---------- Dataset entries ----------

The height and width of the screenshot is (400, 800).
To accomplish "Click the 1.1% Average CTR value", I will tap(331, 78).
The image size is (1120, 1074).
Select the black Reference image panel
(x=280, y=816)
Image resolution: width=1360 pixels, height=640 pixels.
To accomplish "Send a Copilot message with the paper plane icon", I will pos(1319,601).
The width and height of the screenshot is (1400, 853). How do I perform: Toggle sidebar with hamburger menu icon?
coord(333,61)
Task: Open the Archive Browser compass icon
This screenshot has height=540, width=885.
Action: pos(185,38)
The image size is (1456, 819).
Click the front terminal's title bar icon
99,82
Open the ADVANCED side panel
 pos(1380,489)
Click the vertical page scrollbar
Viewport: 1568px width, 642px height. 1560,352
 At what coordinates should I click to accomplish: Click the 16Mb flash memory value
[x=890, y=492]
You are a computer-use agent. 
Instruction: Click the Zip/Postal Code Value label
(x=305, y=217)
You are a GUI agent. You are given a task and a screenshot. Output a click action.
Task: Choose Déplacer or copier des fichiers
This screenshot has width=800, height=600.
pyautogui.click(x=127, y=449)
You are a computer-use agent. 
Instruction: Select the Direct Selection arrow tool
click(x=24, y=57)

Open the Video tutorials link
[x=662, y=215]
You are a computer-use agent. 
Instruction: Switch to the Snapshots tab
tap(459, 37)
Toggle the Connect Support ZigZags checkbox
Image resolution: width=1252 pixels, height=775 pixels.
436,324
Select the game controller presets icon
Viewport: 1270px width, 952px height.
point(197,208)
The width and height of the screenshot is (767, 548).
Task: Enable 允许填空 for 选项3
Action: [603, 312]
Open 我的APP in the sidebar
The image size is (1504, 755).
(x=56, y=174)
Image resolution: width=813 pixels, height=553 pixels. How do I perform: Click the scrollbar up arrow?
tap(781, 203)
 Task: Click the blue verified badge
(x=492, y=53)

----------

Could you copy out, word for word, the lines of the records from the start through the line containing "(x=56, y=174)"?

The height and width of the screenshot is (400, 800).
To accomplish "Click the 1.1% Average CTR value", I will tap(331, 78).
The image size is (1120, 1074).
Select the black Reference image panel
(x=280, y=816)
Image resolution: width=1360 pixels, height=640 pixels.
To accomplish "Send a Copilot message with the paper plane icon", I will pos(1319,601).
The width and height of the screenshot is (1400, 853). How do I perform: Toggle sidebar with hamburger menu icon?
coord(333,61)
Task: Open the Archive Browser compass icon
This screenshot has height=540, width=885.
Action: pos(185,38)
The image size is (1456, 819).
Click the front terminal's title bar icon
99,82
Open the ADVANCED side panel
 pos(1380,489)
Click the vertical page scrollbar
Viewport: 1568px width, 642px height. 1560,352
 At what coordinates should I click to accomplish: Click the 16Mb flash memory value
[x=890, y=492]
You are a computer-use agent. 
Instruction: Click the Zip/Postal Code Value label
(x=305, y=217)
You are a GUI agent. You are given a task and a screenshot. Output a click action.
Task: Choose Déplacer or copier des fichiers
This screenshot has width=800, height=600.
pyautogui.click(x=127, y=449)
You are a computer-use agent. 
Instruction: Select the Direct Selection arrow tool
click(x=24, y=57)

Open the Video tutorials link
[x=662, y=215]
You are a computer-use agent. 
Instruction: Switch to the Snapshots tab
tap(459, 37)
Toggle the Connect Support ZigZags checkbox
Image resolution: width=1252 pixels, height=775 pixels.
436,324
Select the game controller presets icon
Viewport: 1270px width, 952px height.
point(197,208)
The width and height of the screenshot is (767, 548).
Task: Enable 允许填空 for 选项3
Action: [603, 312]
Open 我的APP in the sidebar
The image size is (1504, 755).
(x=56, y=174)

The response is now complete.